16 juin 2023 | Derriennic associés|

L’autorité de contrôle irlandaise a prononcé une amende d’1,2 milliards d’euros à l’encontre de Meta, pour avoir transféré des données personnelles aux Etats-Unis.

Pour rappel, le 16 juillet 2020, la CJUE a rendu un arrêt « Schrems 2 » par lequel elle a invalidé le « Privacy Shield » et a fortement restreint les possibilités de transférer des données personnelles aux Etats-Unis. Cette décision était motivée par les captations larges et intrusives de données personnelles opérées par les autorités américaines.

En Aout 2020, la DPC (« Data Protection Commission », autorité de protection irlandaise) a entamé une enquête spontanée à l’égard de Meta Ireland, dont l’objet était de s’assurer de la conformité des transferts de données personnelles vers Meta US, située aux Etats-Unis, dans le contexte de la fourniture des services liés à Facebook.

1. Les clauses contractuelles types

La DPC a relevé que les transferts de données personnelles réalisés par Meta Ireland à destination des Etats-Unis étaient couverts, successivement, par les clauses contractuelles types version 2010, puis version 2021.

Sans surprise, pour la DPC, les clauses contractuelles types, quelle que soit leur version, ne lient pas les autorités américaines et, en conséquence, ne permettent pas d’assurer, à elles seules, la conformité des transferts de données personnelles aux Etats-Unis.

2. Les « mesures supplémentaires »

Meta Ireland et Meta US avaient mis en œuvre les « mesures supplémentaires » suivantes :

  • Des mesures d’ordre organisationnel, composées d’un certain nombre de politiques et de procédures implémentées chez Meta Ireland et Meta US, par lesquelles Meta US s’obligeait notamment à :
    • notifier à Meta Ireland tout réception d’une requête d’une autorité publique américaine, sauf prohibition de le faire en vertu de la loi ;
    • soumettre un rapport détaillé à Meta Ireland quant aux fournitures de données sur la base des requêtes américaines.
  • Des mesures d’ordre techniques, notamment par le chiffrement des données en transit
  • Des mesures d’ordre légal, impliquant notamment l’obligation, pour Meta US, de former un recours contre les décisions émanant d’autorités américaines qu’elle estimait illégales, ou qui ne seraient pas nécessaires ou proportionnées dans une société démocratique.

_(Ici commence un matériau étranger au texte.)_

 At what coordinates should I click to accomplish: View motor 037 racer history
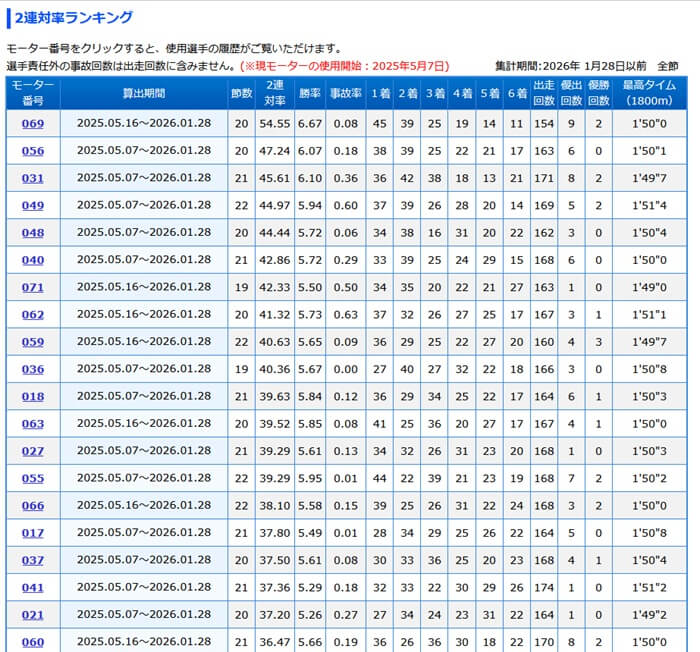(x=33, y=561)
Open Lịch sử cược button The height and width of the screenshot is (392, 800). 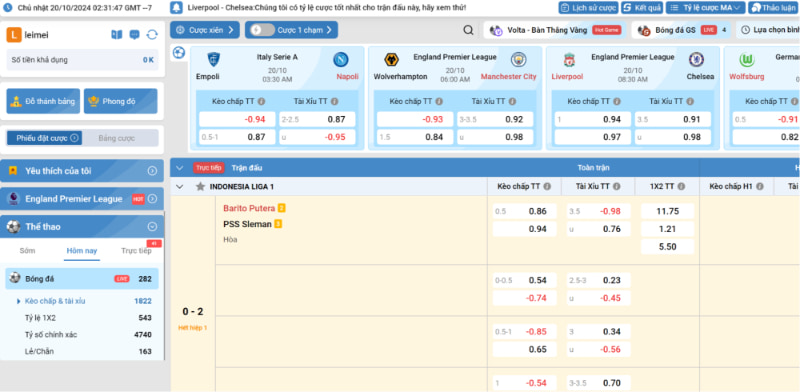[588, 8]
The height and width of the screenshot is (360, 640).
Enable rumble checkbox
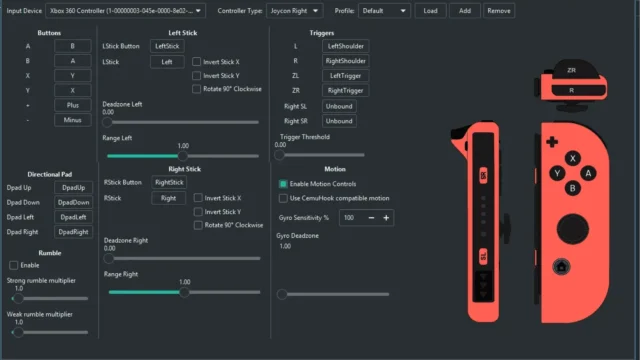tap(13, 265)
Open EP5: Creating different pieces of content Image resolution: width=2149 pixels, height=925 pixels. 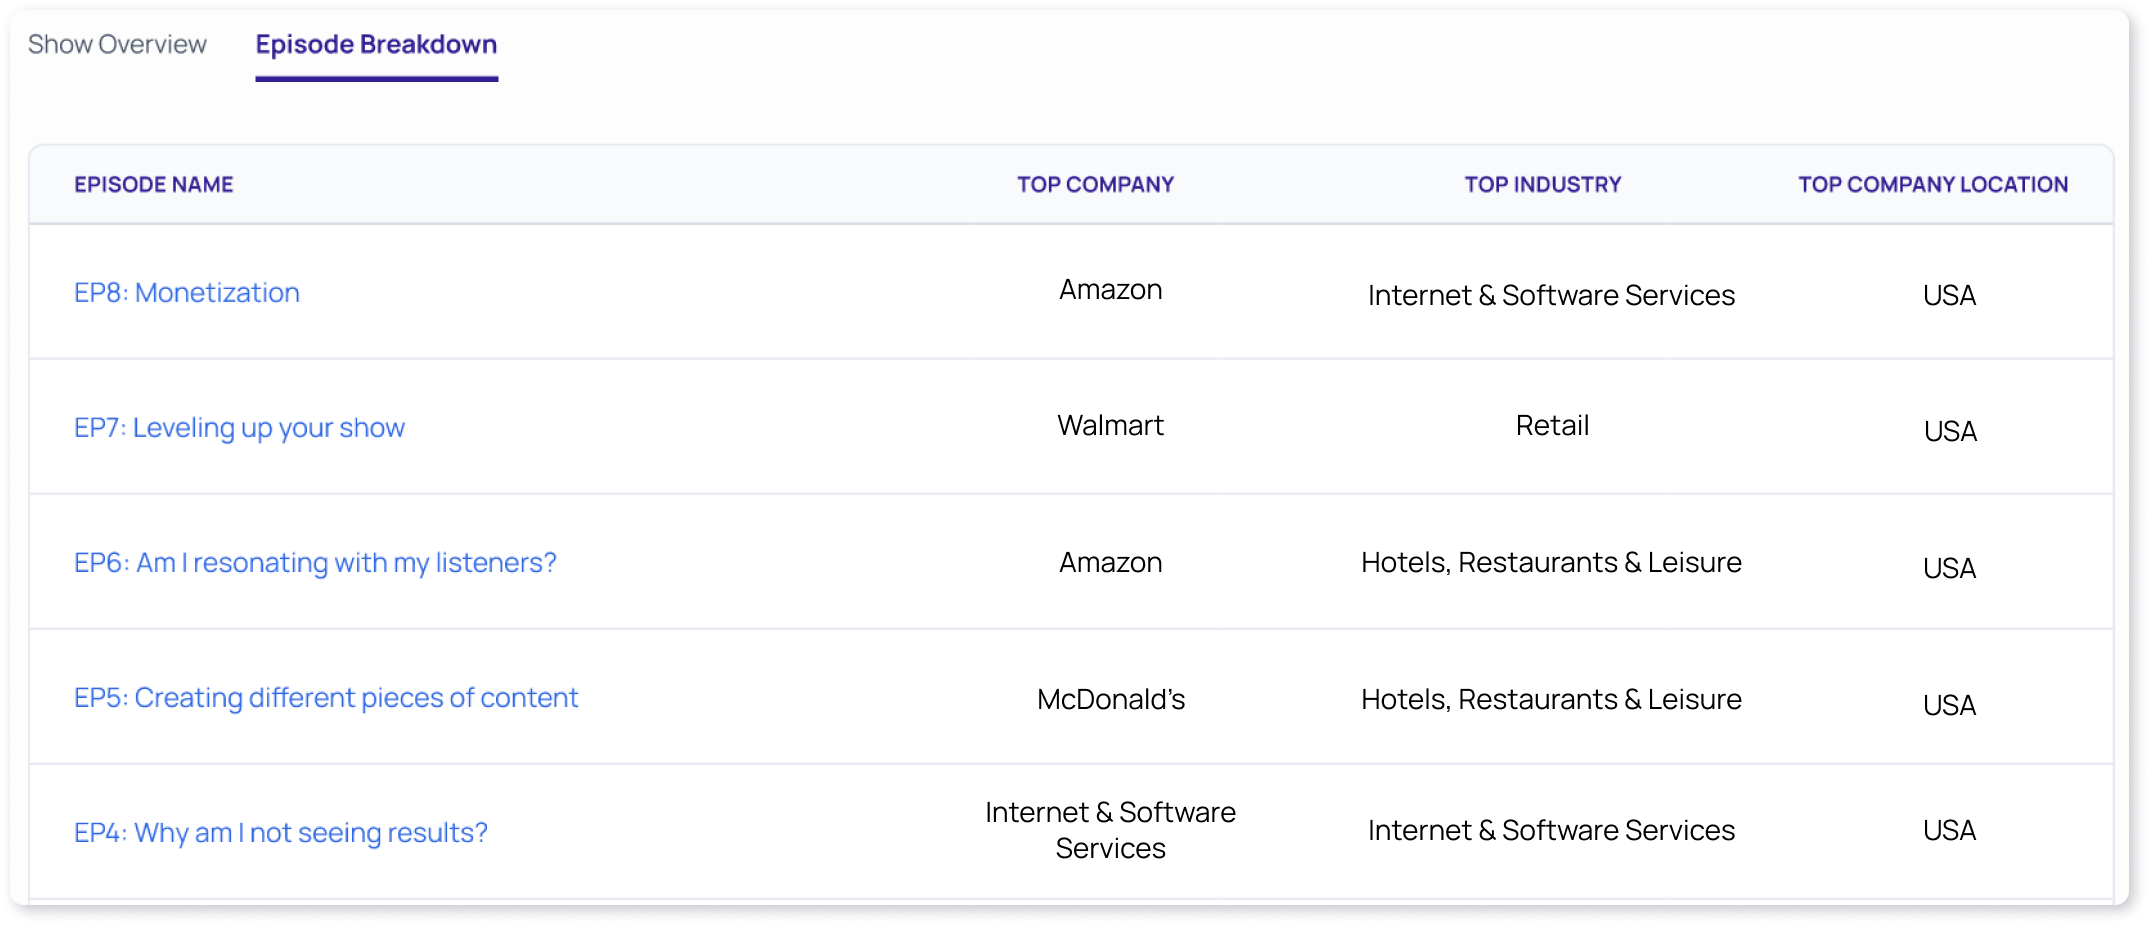click(x=326, y=698)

Pour la DPC, aucune de ces mesures ne compense la protection inadéquate résultant de la loi américaine.

3. Le décret présidentiel du 7 octobre 2022

Il est à noter que, dans le cadre des débats entre la DPC et Meta Ireland, cette dernière a sollicité de la DPC qu’elle prenne en compte, dans le cadre de sa décision, les dispositions du décret présidentiel du 7 octobre 2022, dont l’objet est d’encadrer les pratiques de surveillance des autorités américaines, ainsi que fournir des moyens de recours aux citoyens européens.

Sur ce point, la DPC a noté que le décret présidentiel du 7 octobre 2022 n’oblige pas, de façon immédiate, les agences de renseignement américaines à changer leur pratique. Par ailleurs, le mécanisme de recours mentionné dans ce décret présidentiel n’est pas, à l’heure actuel, accessible aux citoyens européens. La DPC en a conclu que les risques identifiés par la CJUE dans sa décision « Schrems 2 » étaient toujours d’actualité.

4. La sanction

Si l’intention initiale de la DPC n’était pas de prononcer une amende administrative à l’égard de Meta Ireland, mais uniquement d’ordonner la cessation du transfert, le CEPD a exprimé une volonté contraire, conduisant la DPC à assortir l’ordre de cessation des transferts, sous 5 mois, d’une amende administrative record d’1,2 milliards d’euros.